While the overall pattern of distribution in dementias is similar for cerebral perfusion (HMPAO or ECD SPECT) and glucose metabolism (F-18 FDG-PET), FDG-PET has better resolution and sensitivity. Typical areas of hypometabolism in FTD include medial, dorsal lateral, and ventral lateral prefrontal cortex, anterior cingulate gyrus (compared to posterior cingulate gyrus in AD), tip of the temporal lobes, caudate nuclei, and thalami. Inferior frontal and motor cortices are usually spared. It is important to accurately diagnose FTD because there is no significant cognition benefit of acetylcholinesterase inhibition treatment in these patients, and treatment may actually deteriorate the behavioral changes.

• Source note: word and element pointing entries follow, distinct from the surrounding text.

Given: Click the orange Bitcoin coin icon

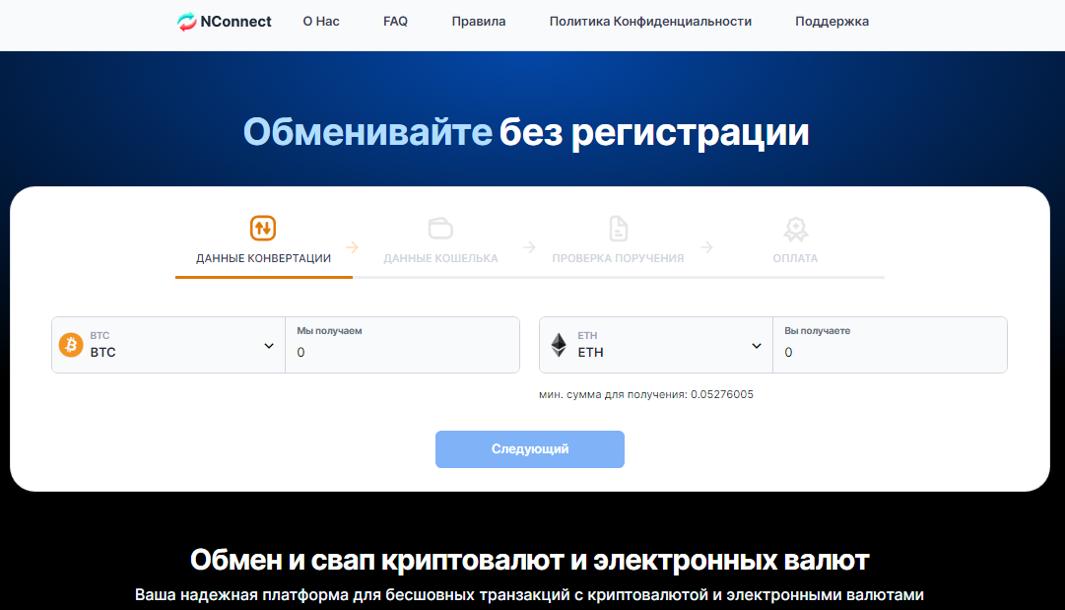Looking at the screenshot, I should (71, 345).
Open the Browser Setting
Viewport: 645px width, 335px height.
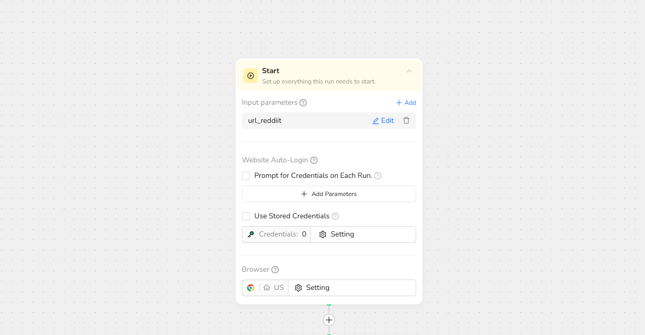coord(312,288)
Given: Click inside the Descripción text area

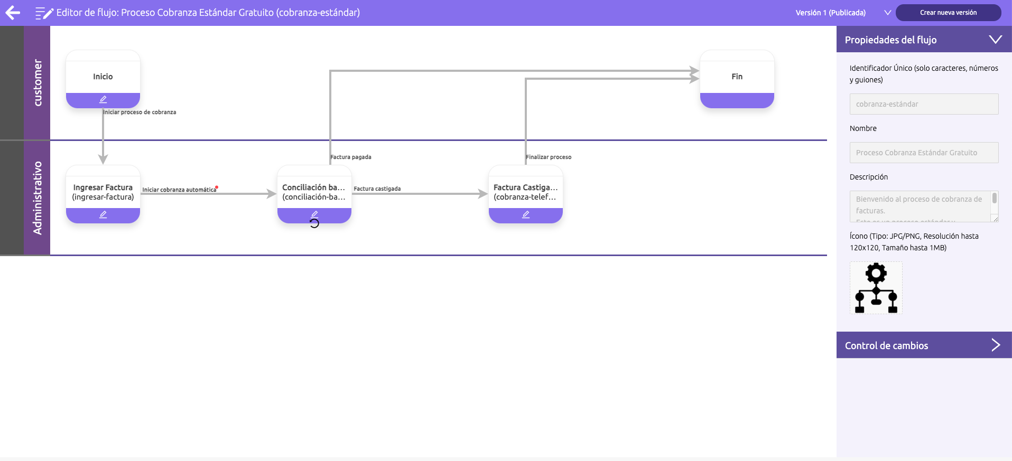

Reference: Bohnen NI, Djang DSW, Herholz K, et al. Effectiveness and safety of 18F-FDG-PET in the evaluation of dementia: a review of the recent literature. J Nucl Med 2012;53(1):59-71.
14a The following exam was performed in a patient with tremor. This radiopharmaceutical is an analogue of what naturally occurring substance?
A. Dopamine
B. Cocaine
C. Somatostatin
D. Serotonin
View Answer
14a Answer B. I-123 ioflupane is an analog of cocaine. It reversibly binds with high affinity to the dopamine transporter (DaT) protein, a marker for presynaptic terminals in dopaminergic nigrostriatal neurons. In patients with Parkinsonian syndromes, there is destruction of nigrostriatal neurons leading to decreased uptake of the radiopharmaceutical in the striatum. The decreased uptake initially occurs in the posterior striatum (posterior putamen) and then moves anteriorly (anterior putamen and then caudate nucleus). In the United States, DaTscan is approved as an adjunct to other diagnostic evaluations in differentiating tremor secondary to the parkinsonian syndromes from the essential tremor.
In this case, delayed images acquired after the IV administration of I-123 ioflupane demonstrate absent radiotracer uptake within the left lentiform nucleus (putamen and globus pallidus, aka posterior striatum) with mild reduction in radiopharmaceutical uptake within the left caudate nucleus. Relatively normal radiopharmaceutical uptake is noted within the right striatum. In this patient with tremor, the findings are most compatible with parkinsonian syndromes.
References: Grosset DG, Tatsch K, Oertel WH, et al. Safety analysis of 10 clinical trials and for 13 years after first approval of ioflupane 123I injection (DaTscan). J Nucl Med 2014;55(8):1281-1287.